As published in The Daily News, May 6, 2011, and in The Memphis News, May 7-13, 2011
LORD KNOWS THE CREEK DID RISE.
The last time the Mississippi was lapping at the top of Tom Lee Park I’d been lapping at a number of things for a couple of days myself.
On May 15, 1983, the river crested at 39.2 on the Memphis gauge, and the river and I were both way over flood stage on anybody’s gauge. Very early that morning, I opened my eyes and found myself alone. And on top of the bridge of a towboat, not on the bridge but on the roof, the only thing apparently holding me there was one arm wrapped around the radio antenna, 10 feet above one steel deck, 20 feet above another, legs dangling 30 feet above the rising river.
And with absolutely no clue how I got there.
That’s when I made one of those deals, “Lord, get me off this roof, and I swear I’ll never be on another cooking team.” Although I’m not sure the Lord was concerned with one idiot among thousands that night, even one so spectacularly idiotic, I will say this.
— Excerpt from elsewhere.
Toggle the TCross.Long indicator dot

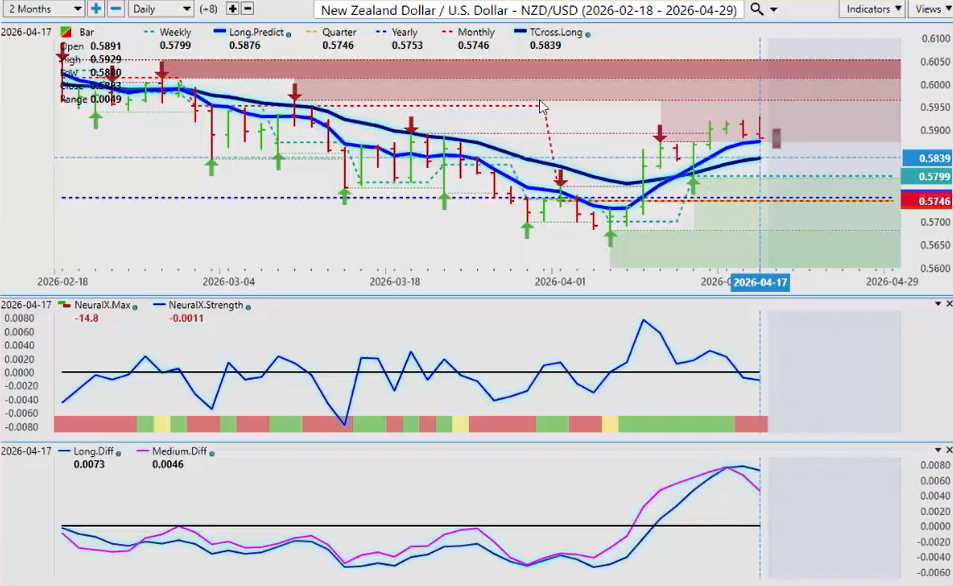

I’m still here, and I kept my end of the deal. That was my last night as an official participant in The Memphis In May International Barbecue Cooking Contest.
To protect the guilty – no one on that original team was innocent – and because the name is still in use and there may still be outstanding warrants, I won’t name the team, but we did have an impressive run. In my three years, the team won showmanship twice and placed once in shoulders, no small feat for people all but unconscious during the entire competition.
Lord knows, it was and is a party.
The night before, as we babysat the cooker never far from the cooler, we watched a storm approach from the west, a black wall turning into a massive black blanket that covered us and swept the tent from above us and onto the bluff behind us.
Rather than be intimidated by that storm or the rising water, the whitecaps seemingly at eye level, the people there did what people around here do, they helped each other rise above it and turned the whole thing into a larger event than it was before, shared in the power of the moment. Leisure boats joined the working boats of the river and joined the party, pulling right up to the bank, and you could step right on board from there. Seems I did.
This year, the river is predicted to crest eight or nine feet higher than that, so the cookers are setting sail for the fairgrounds.
As we join hands literally and figuratively in support of all those who have suffered loss and those in harm’s way from our capricious river, we should also remember and respect the force of nature that runs its course right in front of us.
It will always be right there, and Memphis goes with the flow.
I’m a Memphian, and my river and my town are on the rise.